[Bro] Unexplained Performance Differences Between Like Servers
Jason Batchelor
jxbatchelor at gmail.com
Wed Jun 18 18:10:27 PDT 2014
Thanks for the reply Gilbert! I will take a closer look into these items
tomorrow but off the top of my head, I do not recall there being any great
difference in file size in the log files. On the surface (using iptraf), it
seems like there is a significant amount of non-ip traffic so I modified
local.bro to include the following:
redef cmd_line_bpf_filter = "ip"
In hopes that it has the desired effect.
One other question I had was the effect of implementing TCP sequence
randomization on performance (if it was enabled on an ASA for example)?
What impact would this have on flows (presumably a large increase)? How
might I best quantify the amount of flows being processed compared to the
other server?
Sorry for all the questions, I am very much a novice at this, but very
willing to learn so I appreciate the help so far!
On Mon, Jun 16, 2014 at 1:54 AM, Gilbert Clark <gc355804 at ohio.edu> wrote:
> Hi Jason:
>
> I believe one way to set a BPF filter is to modify site/local.bro to
> include:
>
> redef cmd_line_bpf_filter = "ip or not ip";
>
> I think there's also a packet filter framework (
> http://www.bro.org/sphinx/scripts/base/frameworks/packet-filter/main.html)

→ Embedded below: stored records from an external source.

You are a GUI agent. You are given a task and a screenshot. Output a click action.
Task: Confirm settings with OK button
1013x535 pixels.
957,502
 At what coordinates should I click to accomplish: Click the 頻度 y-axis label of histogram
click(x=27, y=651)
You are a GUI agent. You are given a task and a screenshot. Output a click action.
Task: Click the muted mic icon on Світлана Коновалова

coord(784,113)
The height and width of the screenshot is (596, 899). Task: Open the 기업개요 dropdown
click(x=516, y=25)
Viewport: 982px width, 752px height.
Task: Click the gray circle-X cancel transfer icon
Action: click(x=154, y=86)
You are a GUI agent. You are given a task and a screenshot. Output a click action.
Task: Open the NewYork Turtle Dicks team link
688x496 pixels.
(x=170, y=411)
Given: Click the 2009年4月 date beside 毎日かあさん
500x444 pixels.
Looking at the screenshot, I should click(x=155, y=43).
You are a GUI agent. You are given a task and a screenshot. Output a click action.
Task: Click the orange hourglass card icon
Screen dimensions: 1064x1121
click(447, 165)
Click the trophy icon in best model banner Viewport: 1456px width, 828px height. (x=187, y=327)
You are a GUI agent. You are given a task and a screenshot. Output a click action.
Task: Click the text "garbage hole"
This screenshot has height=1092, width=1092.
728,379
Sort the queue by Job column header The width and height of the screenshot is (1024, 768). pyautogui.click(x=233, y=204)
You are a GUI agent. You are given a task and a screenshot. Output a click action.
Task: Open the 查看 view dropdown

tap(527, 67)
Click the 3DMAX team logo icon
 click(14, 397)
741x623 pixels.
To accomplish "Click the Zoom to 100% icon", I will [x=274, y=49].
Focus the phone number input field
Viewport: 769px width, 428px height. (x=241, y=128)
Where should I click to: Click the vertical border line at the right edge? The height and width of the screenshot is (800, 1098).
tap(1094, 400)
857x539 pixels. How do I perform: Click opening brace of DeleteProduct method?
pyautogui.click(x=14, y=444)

> which supports more elaborate filtering schemes, but I don't really know
> much about it offhand :)
>
> Regarding the "other" traffic being the root cause of the issues: I think
> it's pretty difficult to say. A few ideas:
>
> * check the size of log files for significant differences. if http.log /
> reporter.log / weird.log / etc. is much longer on one system than on
> another, maybe that might be a place to start looking
> * try setting a filter to only accept a certain type of traffic (e.g.
> HTTP, SSH) to see relative load for that specific traffic type
> * try playing with which scripts bro loads (e.g. tweak local.bro and / or
> try running bro in bare mode with a very small set of loaded scripts) to
> see if that has any effect
> * bro can be told to dump performance statistics into a human-readable
> ASCII log by including the "misc/profiling.bro" script: some of the
> information included there might be useful to have
> * try capturing a trace and playing that trace back to a standalone bro
> process ... using tools like 'time' and 'perf' could help identify how
> performance changes based on the trace and scripts currently being loaded.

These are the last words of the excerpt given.